Payne, a board member of Adult Friends for Youth, said the agency works with youths in an uncommon way.
"It's an original approach to working with gangs, as opposed to just trying to get kids to stay out of gangs," she said. "I think that's a real distinction. They've been very successful in redirecting kids while not forcing them to get rid of their friendship affiliations."
Recently, the Hawaii Psychological Association gave the agency the Pookela award, created to recognize the agency and its work despite its small size.
"They're such a small organization and the kind of work that they do is just unbelievable," said Lynn Goya, a psychologist with the Hawaii Psychological Association.
"They're a very close-knit organization, and part of the reason I think is because they have a lot of respect for each other," Goya said.
The agency, which has 11 employees including former gang members, began as a federal grant program 20 years ago and now has 11 youth programs.
They include C-Base, an alternative education program giving at-risk youth a second chance, and the Student Transition Convention, which works with about 130 schools statewide to help students transition from elementary to middle school.

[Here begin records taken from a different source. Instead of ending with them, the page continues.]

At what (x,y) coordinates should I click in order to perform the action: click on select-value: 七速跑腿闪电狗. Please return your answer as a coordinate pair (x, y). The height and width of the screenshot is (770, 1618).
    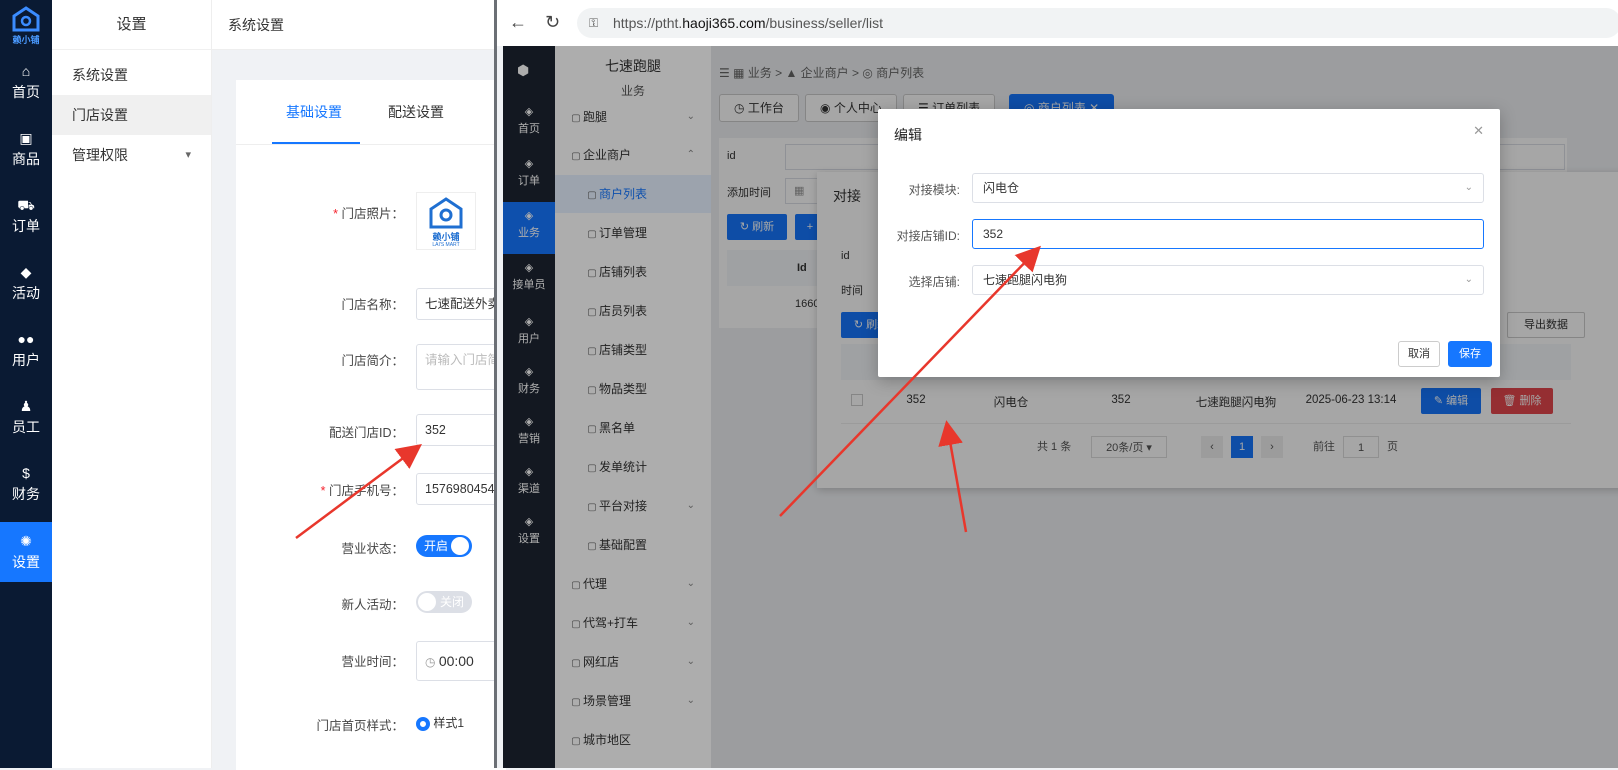
    Looking at the image, I should click on (1026, 280).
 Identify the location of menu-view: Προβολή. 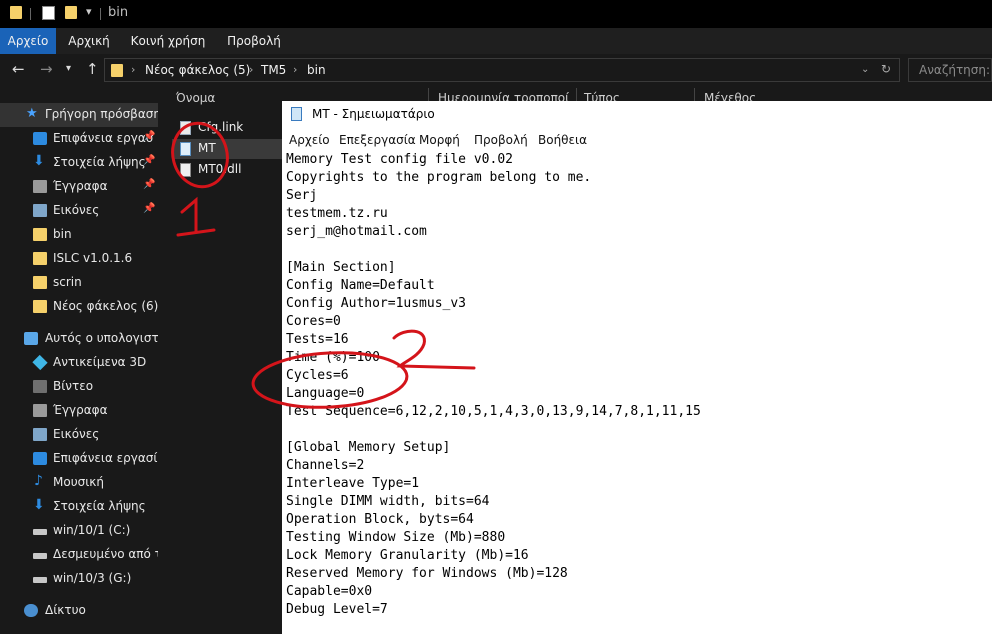
(501, 140).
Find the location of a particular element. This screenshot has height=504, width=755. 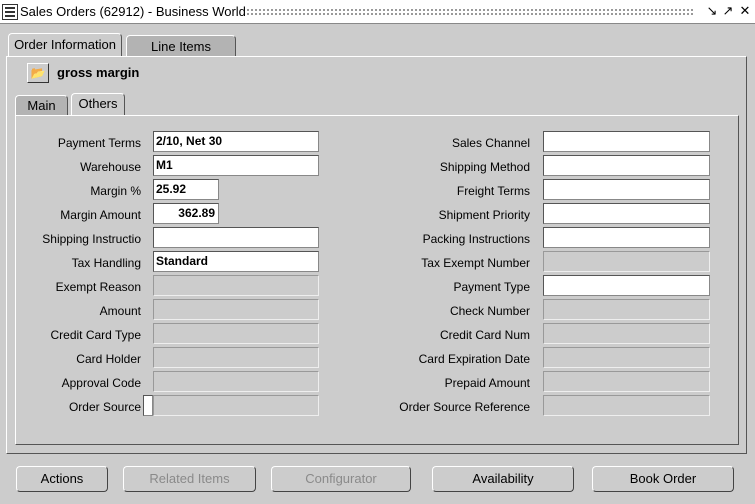

credit-card-num-label: Credit Card Num is located at coordinates (484, 335).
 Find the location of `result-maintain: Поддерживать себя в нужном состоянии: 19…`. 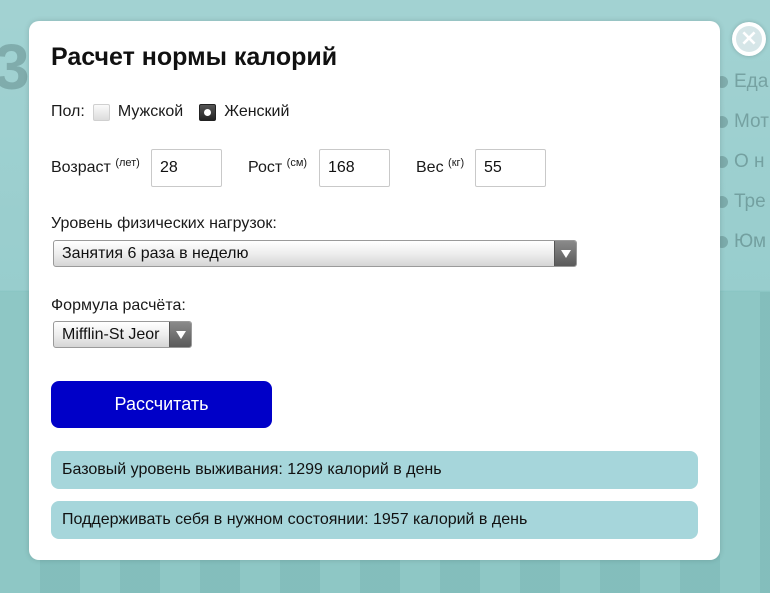

result-maintain: Поддерживать себя в нужном состоянии: 19… is located at coordinates (374, 520).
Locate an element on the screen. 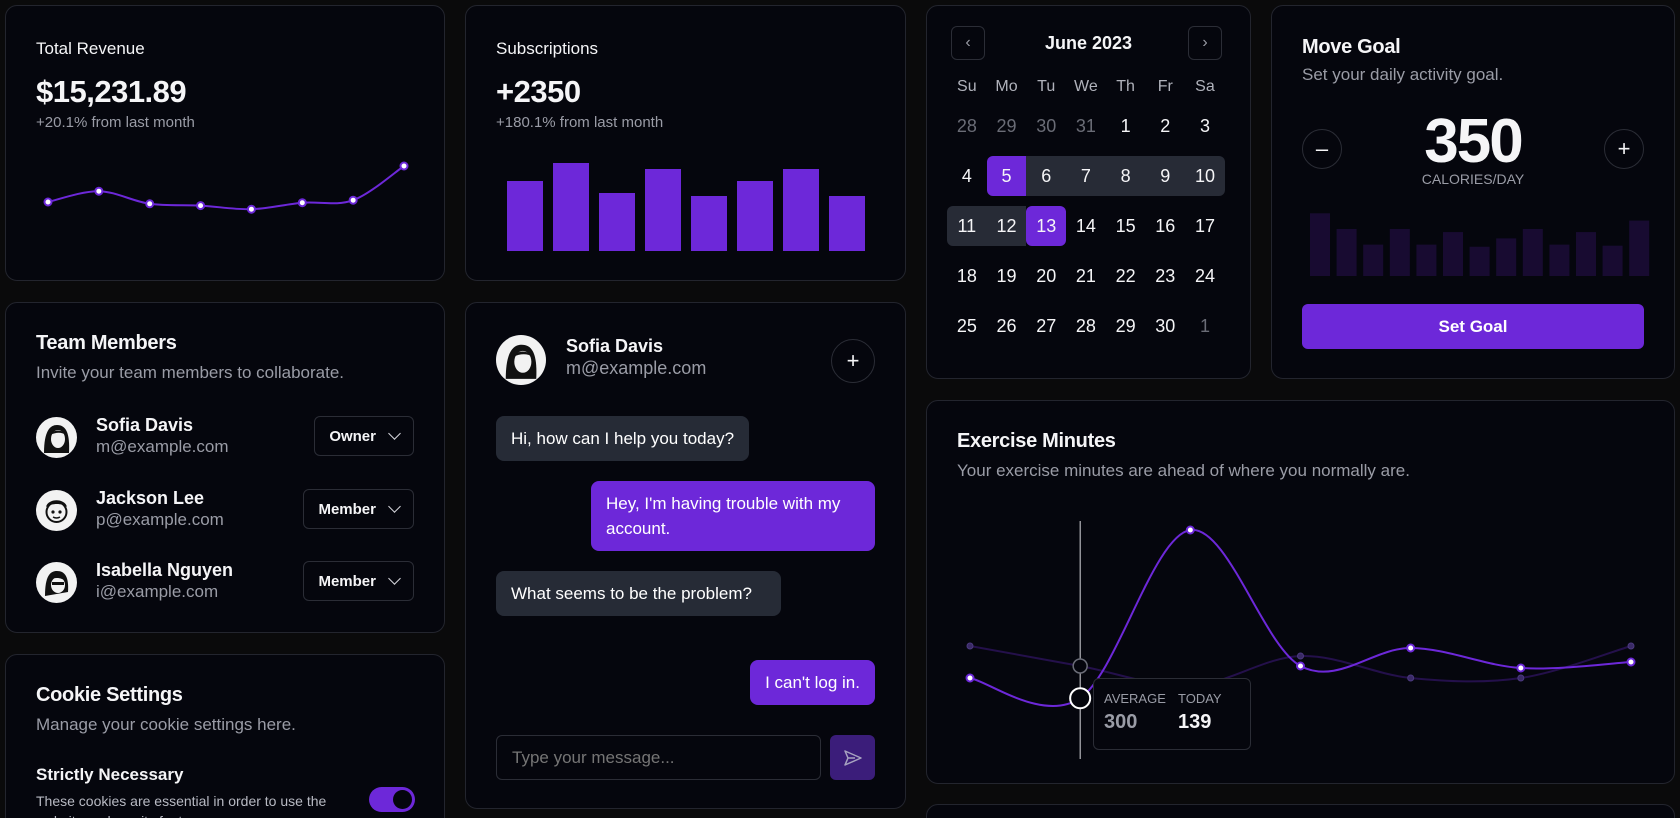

Rosen imagines his next book will cover the last 20 years of his agency's work with gangs to show with anecdotes that the methods in his first book work.
In 1996, Rosen co-authored a book describing the agency's methods for working with gangs. The book, "Toward a Gang Solution: The Redirectional Method," explained that the agency interacts with entire gangs, leading to positive impacts on individual members, Rosen said.
"We do have what is really the cutting-edge therapeutic methodology for rehabilitating youth gang members," Rosen said. "There is no other therapeutic methodology for working with whole gangs. There are approaches ... others have used for working with high-risk kids, but there's no group therapeutic methodology for working with gangs as whole entities. This is something that Adult Friends for Youth developed and published in '96."